BLOQUE DE TEXTO:
/---

Colaborar con estos rasgos y convertirlos en herramientas que trabajan a nuestro favor puede ayudar a que el amor no se convierta en una experiencia dolorosa y desconcertante. Podemos revisar algunos credos, a menudo equivocados, que lastran nuestras expectativas y nos impiden disfrutar del amor cuando este llega a nuestras vidas.
EL AMOR ES INTUICIÓN, NO CEGUERA O DESPRECIO
«La experiencia del amor es la herramienta más poderosa para el autoconocimiento y el desarrollo personal. Porque el amor nos conmueve tan profundamente, y porque cada miembro de la pareja está centrado sólo en la parte mejor y más auténtica del otro, ambos pueden actuar como espejos el uno para el otro». (Carol Anthony, Love, an Inner Connection).
La gente subestima gravemente el amor cuando afirma que el amor es ciego, en el sentido de que los enamorados no ven de manera objetiva al otro. En realidad el amor es una extraña forma de intuición. El amor verdadero y recíproco no la fantasía amorosa que nos «cuelga» de alguien nos permite ver al otro sin juzgarlo, traspasando las barreras de la coraza de su ego. Cuando miramos a alguien con amor vemos más allá de las interferencias de su ego. Desde el amor incondicional a otra persona lo que captamos en realidad es el potencial positivo de esa persona. Vemos, o más bien intuimos, lo que esta persona podría llegar a ser sin las interferencias de sus patrones emocionales negativos y de su ego. Goethe lo describía diciendo: «Trata a las personas como si fueran lo que deberían ser, y ayúdalas a convertirse en lo que son capaces de ser».
Cuando amamos a alguien y esa persona percibe nuestro amor incondicional se siente plenamente aceptada. Esa aceptación del otro, que percibimos a través del amor incondicional, da fuerzas al que es amado para creer en sí mismo y abre de golpe los canales de expresión de la persona. El amor es el reconocimiento del potencial del amado y actúa como una energía que transforma. La mirada y el amor del otro nos dan vida y nos ayudan a transformarnos. Por eso la persona enamorada irradia esta seguridad al mundo exterior: los enamorados «brillan». El amor del otro les ayuda a creer en sí mismos.
El mecanismo es similar entre padres e hijos: cuando el amor que ofrecen los padres es incondicional y, por tanto, no proyectan sus expectativas y miedos en el hijo, perciben intuitivamente el potencial de cada niño con claridad, y pueden ayudar a cada niño a realizar este potencial. El amor incondicional implica la aceptación total de la persona amada, adulto o niño. Ese sentimiento no se puede fingir. Es un magnífico regalo que damos a los seres que amamos: creemos en ellos y les amamos tal y como son, esperando naturalmente lo mejor de ellos. Esta visión es un reto que les ayuda a expresar lo más positivo que hay en ellos.

\---

REGISTROS MOSTRADOS:

/---

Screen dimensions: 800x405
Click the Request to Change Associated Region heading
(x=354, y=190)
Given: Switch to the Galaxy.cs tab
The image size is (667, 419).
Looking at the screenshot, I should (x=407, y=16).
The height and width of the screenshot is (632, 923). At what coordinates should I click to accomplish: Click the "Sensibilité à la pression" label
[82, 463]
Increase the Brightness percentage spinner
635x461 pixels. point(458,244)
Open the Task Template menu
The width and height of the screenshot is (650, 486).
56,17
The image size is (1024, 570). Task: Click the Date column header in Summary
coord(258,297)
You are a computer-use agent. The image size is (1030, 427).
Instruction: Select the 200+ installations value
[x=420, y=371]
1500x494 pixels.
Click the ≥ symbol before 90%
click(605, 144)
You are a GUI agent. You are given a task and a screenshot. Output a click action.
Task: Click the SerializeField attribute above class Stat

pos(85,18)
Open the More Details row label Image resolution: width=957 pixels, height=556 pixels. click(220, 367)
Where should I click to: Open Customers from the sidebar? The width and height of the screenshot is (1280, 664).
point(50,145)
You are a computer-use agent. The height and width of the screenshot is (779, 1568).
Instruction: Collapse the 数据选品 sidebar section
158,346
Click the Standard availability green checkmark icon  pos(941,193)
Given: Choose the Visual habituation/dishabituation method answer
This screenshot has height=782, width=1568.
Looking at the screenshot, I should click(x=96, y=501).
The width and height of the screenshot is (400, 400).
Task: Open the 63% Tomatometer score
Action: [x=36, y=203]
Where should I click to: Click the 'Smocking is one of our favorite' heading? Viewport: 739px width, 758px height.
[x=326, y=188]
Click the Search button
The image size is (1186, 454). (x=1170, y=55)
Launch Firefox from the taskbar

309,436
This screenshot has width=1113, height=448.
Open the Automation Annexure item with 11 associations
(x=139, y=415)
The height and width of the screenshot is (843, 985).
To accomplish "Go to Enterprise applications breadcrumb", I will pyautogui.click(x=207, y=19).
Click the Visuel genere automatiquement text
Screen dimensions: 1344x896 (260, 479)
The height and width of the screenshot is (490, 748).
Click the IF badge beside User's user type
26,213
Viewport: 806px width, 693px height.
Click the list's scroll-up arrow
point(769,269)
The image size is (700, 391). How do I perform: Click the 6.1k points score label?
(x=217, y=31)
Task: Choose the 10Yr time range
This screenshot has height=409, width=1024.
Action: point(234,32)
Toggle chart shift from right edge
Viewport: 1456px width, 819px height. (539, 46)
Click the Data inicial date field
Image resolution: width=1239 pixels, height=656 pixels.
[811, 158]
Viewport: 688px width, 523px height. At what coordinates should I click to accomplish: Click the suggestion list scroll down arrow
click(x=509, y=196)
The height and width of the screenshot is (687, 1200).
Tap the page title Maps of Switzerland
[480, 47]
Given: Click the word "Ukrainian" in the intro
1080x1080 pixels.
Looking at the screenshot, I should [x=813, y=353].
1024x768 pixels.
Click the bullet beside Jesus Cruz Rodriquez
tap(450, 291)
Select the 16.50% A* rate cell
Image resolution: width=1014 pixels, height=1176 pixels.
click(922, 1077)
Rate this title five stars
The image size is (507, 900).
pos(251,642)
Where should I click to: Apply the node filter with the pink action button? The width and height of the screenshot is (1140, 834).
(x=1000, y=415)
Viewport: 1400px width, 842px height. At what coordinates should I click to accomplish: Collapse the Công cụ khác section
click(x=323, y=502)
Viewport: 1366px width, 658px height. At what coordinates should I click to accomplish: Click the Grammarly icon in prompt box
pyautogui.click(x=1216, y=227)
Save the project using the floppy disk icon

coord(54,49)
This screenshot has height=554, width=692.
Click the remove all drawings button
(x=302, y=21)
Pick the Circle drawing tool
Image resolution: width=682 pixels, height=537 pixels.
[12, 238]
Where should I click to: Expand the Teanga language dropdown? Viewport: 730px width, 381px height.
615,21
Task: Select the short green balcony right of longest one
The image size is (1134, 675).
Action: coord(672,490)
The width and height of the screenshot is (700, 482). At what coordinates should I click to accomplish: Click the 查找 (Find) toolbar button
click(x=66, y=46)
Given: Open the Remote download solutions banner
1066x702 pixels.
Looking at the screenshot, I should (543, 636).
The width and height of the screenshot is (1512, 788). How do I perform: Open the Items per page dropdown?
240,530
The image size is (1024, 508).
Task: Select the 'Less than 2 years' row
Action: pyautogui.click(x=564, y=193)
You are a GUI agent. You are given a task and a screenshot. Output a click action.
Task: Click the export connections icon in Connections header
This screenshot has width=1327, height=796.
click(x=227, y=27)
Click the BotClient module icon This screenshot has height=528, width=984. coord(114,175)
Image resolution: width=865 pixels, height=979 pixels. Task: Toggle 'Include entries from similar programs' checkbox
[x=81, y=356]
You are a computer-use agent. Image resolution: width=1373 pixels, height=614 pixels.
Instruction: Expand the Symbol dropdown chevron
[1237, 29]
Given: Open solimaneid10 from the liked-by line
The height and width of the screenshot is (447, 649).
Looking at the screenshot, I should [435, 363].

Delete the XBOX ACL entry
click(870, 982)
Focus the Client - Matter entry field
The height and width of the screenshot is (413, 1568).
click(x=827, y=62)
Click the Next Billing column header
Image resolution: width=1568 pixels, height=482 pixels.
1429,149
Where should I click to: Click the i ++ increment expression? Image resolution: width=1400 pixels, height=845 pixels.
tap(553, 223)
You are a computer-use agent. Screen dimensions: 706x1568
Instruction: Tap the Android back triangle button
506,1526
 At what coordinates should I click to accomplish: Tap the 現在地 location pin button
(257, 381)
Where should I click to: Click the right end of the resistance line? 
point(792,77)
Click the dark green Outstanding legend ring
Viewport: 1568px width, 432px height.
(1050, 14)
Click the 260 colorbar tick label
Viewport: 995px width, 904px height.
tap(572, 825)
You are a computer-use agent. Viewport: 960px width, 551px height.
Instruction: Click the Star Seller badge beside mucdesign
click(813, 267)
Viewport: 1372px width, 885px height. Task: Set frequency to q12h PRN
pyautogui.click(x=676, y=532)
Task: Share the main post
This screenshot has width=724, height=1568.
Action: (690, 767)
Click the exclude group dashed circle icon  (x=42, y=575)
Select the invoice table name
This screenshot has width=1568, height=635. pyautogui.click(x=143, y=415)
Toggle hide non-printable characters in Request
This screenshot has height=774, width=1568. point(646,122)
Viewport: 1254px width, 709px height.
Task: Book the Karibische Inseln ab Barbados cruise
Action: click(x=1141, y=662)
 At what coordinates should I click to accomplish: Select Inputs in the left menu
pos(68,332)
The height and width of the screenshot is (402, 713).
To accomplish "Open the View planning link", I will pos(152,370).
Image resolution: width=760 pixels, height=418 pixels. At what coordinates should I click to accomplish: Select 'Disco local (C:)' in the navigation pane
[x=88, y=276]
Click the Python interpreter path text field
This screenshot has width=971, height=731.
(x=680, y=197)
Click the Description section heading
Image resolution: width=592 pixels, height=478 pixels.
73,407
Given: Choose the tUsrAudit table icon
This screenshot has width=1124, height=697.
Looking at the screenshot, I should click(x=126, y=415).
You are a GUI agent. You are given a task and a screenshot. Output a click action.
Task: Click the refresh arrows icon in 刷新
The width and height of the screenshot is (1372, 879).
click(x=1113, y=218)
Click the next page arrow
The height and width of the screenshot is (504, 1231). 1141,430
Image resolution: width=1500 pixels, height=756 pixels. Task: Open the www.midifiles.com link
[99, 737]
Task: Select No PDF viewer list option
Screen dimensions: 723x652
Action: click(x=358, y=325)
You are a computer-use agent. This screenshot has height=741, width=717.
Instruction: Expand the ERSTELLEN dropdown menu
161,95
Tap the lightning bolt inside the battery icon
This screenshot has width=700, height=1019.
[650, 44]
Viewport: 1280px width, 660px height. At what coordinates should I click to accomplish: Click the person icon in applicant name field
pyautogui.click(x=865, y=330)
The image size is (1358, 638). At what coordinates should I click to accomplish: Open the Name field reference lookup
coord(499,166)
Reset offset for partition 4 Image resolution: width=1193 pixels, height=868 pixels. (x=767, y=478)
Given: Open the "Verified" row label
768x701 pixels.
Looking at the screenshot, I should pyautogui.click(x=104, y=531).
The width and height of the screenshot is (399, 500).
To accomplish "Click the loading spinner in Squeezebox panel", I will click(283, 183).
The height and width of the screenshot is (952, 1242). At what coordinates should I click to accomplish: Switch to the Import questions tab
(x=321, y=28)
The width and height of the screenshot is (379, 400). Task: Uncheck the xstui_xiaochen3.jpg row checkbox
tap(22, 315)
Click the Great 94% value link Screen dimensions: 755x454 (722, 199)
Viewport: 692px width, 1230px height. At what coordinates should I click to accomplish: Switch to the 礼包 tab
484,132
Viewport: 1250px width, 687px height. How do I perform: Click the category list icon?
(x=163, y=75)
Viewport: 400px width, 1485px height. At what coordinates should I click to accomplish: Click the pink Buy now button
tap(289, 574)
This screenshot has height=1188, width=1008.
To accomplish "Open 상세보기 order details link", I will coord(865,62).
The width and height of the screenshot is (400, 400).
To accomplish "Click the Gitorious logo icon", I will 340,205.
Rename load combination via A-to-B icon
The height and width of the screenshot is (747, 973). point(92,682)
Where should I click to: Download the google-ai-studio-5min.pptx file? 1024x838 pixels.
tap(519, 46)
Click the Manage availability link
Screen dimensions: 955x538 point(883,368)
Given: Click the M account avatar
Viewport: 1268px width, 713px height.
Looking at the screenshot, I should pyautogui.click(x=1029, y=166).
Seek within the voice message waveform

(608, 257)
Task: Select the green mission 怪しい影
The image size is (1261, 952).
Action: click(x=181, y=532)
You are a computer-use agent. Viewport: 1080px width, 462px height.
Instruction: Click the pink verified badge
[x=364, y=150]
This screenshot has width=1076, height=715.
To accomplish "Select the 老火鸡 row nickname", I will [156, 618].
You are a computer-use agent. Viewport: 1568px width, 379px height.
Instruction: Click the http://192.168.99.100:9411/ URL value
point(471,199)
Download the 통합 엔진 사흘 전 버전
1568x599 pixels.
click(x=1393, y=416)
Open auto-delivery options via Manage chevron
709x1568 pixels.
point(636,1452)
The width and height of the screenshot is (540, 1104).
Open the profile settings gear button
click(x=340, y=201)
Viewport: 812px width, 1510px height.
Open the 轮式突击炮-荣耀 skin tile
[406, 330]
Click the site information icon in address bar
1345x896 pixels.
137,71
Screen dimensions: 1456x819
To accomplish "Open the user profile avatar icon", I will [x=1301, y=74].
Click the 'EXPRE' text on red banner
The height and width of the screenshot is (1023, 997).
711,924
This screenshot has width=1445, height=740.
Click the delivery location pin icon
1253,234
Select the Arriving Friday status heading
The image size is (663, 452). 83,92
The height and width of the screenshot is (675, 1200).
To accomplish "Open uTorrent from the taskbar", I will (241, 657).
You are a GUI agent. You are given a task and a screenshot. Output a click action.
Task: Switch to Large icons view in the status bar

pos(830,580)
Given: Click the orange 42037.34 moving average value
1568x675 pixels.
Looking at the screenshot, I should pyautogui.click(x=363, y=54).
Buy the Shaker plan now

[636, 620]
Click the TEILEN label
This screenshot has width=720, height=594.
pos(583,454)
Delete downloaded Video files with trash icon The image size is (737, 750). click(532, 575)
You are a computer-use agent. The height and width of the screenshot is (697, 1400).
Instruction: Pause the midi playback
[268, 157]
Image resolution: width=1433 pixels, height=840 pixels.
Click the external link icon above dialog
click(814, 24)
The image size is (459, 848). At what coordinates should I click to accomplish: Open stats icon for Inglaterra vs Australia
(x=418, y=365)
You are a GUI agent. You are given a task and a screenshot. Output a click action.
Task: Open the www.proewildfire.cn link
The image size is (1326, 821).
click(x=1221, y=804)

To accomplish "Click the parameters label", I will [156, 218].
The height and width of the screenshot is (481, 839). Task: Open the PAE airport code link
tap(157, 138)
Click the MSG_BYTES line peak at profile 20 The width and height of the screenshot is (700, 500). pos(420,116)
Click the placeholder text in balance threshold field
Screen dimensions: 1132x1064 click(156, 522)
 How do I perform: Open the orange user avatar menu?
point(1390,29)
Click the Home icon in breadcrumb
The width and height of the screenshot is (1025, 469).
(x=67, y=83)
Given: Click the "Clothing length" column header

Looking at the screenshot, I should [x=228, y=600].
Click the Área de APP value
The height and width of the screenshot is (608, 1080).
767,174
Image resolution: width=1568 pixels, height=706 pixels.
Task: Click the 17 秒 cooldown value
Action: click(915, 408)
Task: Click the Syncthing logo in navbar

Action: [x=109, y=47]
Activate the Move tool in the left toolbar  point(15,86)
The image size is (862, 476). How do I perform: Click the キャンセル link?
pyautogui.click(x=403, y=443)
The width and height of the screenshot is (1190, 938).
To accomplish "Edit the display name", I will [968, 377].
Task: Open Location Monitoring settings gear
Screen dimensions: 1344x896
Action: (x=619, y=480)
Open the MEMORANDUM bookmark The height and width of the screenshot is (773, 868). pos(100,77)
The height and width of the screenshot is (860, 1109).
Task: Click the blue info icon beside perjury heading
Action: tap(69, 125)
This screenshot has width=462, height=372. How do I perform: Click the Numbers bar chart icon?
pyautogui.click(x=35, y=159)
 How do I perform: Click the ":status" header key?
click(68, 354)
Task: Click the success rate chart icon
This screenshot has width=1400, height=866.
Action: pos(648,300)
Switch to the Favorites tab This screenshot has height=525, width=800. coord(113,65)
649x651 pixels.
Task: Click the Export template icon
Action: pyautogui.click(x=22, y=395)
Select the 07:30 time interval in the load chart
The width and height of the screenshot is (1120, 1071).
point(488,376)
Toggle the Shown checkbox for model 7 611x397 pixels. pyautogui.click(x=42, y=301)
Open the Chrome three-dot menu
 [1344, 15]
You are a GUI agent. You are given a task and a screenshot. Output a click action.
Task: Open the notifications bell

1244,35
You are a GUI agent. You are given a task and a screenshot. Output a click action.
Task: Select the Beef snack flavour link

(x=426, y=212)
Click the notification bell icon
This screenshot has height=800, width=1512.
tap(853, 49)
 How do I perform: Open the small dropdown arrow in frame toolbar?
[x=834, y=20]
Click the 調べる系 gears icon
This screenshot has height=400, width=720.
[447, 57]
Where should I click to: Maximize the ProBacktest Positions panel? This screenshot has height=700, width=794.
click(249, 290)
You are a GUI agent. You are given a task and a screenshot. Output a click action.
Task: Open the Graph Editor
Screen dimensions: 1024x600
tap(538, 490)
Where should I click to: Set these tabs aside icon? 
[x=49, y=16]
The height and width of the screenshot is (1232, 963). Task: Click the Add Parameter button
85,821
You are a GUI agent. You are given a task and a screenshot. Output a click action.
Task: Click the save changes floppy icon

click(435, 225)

\---

Sigue escribiendo el texto sobre el amor incondicional justo después de su última oración.

Si comprendemos que la fuerza del amor radica en mantener esta visión positiva del otro, evitaremos caer en la crítica y en el reproche constantes. Tal vez por ello dicen algunos psicólogos que el desprecio de la pareja es la muerte del amor. Cuando perdemos la visión positiva de la pareja perdemos el sentimiento de amor incondicional que sentimos por ella. Si queremos evitar dañar nuestra relación afectiva y lastrar la confianza y autoestima del otro, hay que procurar no caer en las actitudes que implican desprecio hacia la pareja. Existen indicios recurrentes que indican que una relación entra en una fase difícil: la crítica constante al otro, el desprecio, estar a la defensiva frente a la pareja y finalmente la cerrazón emocional. Si la crítica y el desprecio pretendían incitar al otro a comunicarse o cambiar, consiguen lo contrario: la pérdida de la confianza y la ruptura emocional. La crítica y el desprecio no son compatibles con el amor. El desprecio mata el amor.
Aprender a amar y a ser amado de forma incondicional es una de las herramientas más poderosas que existen de transformación personal y de reconciliación de una persona consigo misma.
LOS MECANISMOS PSICOEMOCIONALES DEL AMOR: BÚSQUEDAS, FANTASÍAS Y PROYECCIONES
Existen distintos motivos por los cuales las personas se enamoran. Algunos motivos responden a patrones psicológicos conocidos. Resulta esclarecedor comprender en qué patrón psicológico o emocional encaja una determinada relación, sobre todo para saber si la fantasía ha ocupado el lugar legítimo del amor. La fantasía tiene un lugar en el amor, es divertida y ayuda a sobrellevar las dificultades iniciales de una relación, pero si pretende convertirse en los cimientos de una relación, la realidad se encargará de hacer añicos nuestra relación amorosa fantasiosa.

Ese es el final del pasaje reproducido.